• _Extract provided_
[start]

The very clever “The Cabin in the Woods,” already hyped as the biggest game changer for horror movies since the “Scream” franchise launched in 1996, is wild fun.
The film delivers for hardcore horror fans and casual fans alike. While the core audience will no doubt be the fanboys and fangirls who have been waiting two long years (thanks to MGM’s bankruptcy) for this release, this movie will likely have a much larger you’ve-got-to-see-it-to-believe-it appeal, based on enthusiastic word of mouth.
“The Cabin in the Woods,” which easily lends itself to repeated viewings, should be one of the more significant hits of 2012.
Everyone already knows the story here. Or do they? Five hot college kids—each of them a type, from the slutty blonde party girl (Anna Hutchison) to the overly confident, too-proud football star (Chris Hemsworth)—are off to a dilapidated lake house for a weekend of mild debauchery. For this, they will of course need to be most severely tortured, one by one, at the hands of the horror movie gods.
The beautiful young people’s ugly destiny comes in the form of “Deliverance”-style zombies. Or so it seems on the surface.
Without giving too much away (a difficult task in writing about this film), there are also two middle-aged scientist types (Richard Jenkins and Bradley Whitford) in the mix, not part of the club. These two are up to something big and strange in a nearby underground facility, but what is it?
The movie begins with a scene of these two engaging in shoptalk about cryptic scenarios and gradually reveals how they are monitoring the college kids, a bit reminiscent of “The Truman Show” (1998).
Are these two and their coworkers stand-ins for the filmmakers? For the viewers? Is it all a grand experiment with the five students as the unfortunate guinea pigs?

[end]

• _Recorded data_
[start]

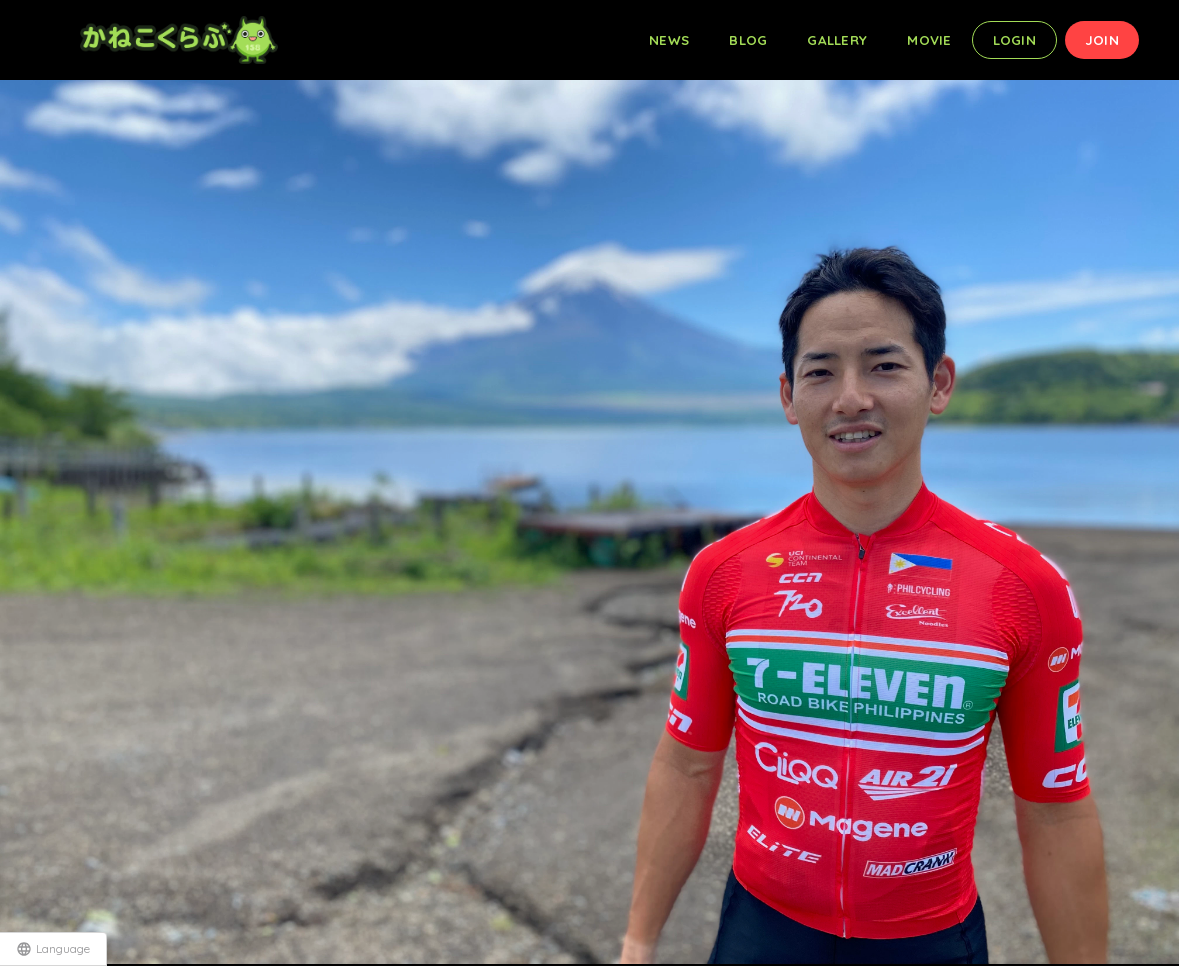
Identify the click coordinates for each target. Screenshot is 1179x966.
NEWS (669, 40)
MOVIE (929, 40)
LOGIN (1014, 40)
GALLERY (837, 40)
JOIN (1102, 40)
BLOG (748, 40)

[end]

• _Job_
Carry on the review of "The Cabin in the Woods" from its final sentence. The entries have no connection to the film review.

• _Written response_
Co-writers Drew Goddard (who directs the film) and Joss Whedon, TV veterans of “Buffy the Vampire Slayer,” “Alias,” “Lost,” and so on, come up with a near-perfect balance of the same old and the fresh. This movie is at once familiar enough for the audience to immediately recognize all the rules, yet new-and-improved enough for the audience to get to watch those rules, one by one, being gloriously uprooted. The balance of scares and laughs is also right on the money.
The writers have come up with a few scenes, including a hilarious and creepy truth-or-dare scene involving a mounted wolf head, that feel like instant classics.
They even work in a touch of philosophy, with some of the characters, principally the resident stoner, Marty (Fran Kranz), discussing the state and fate of humankind—and whether humanity has even been a good thing for the world or not.
The script does not wimp out as it nears its end, becoming both increasingly silly and gory. It all works in this case because “The Cabin in the Woods” has such a ballsy sense of its own brain-damaged logic—and an ingenious late-in-the-game cameo from a sci-fi/horror icon that holds everything together. Does she save the movie? Maybe she does.
Goddard and Whedon bring the film to an energetic close that will send fans floating out of the theater. This is how you do super twisty right.
The young actors—especially the Uma Thurman–like Kristen Connolly as Dana, the real heroine, and Jesse Williams as Holden, her potential new boyfriend—do a good job of making these stock types relevant, despite the characters’ built-in limitations. In a way, these are old friends whom everybody knows from a lot of previous horror movies.
One of the film’s many great lines is “We need a scenario adjustment.” “The Cabin in the Woods” is indeed a welcome “scenario adjustment” for the horror genre but, more than that, an important reminder that inventiveness can still go a long way in Hollywood—when it is given a chance to shine.
Cast
Dana – Kristen Connolly
Curt – Chris Hemsworth
Jules – Anna Hutchison
Marty – Fran Kranz
Holden – Jesse Williams
Sitterson – Richard Jenkins
Hadley – Bradley Whitford
Truman – Brian White
Lin – Amy Acker
Credits
Lionsgate release.
Directed by Drew Goddard.
Written by Drew Goddard and Joss Whedon.
Produced by Joss Whedon.
Cinematography, Peter Deming.
Editing, Lisa Lassek.
Original Music, David Julyan.
Running time: 105 minutes.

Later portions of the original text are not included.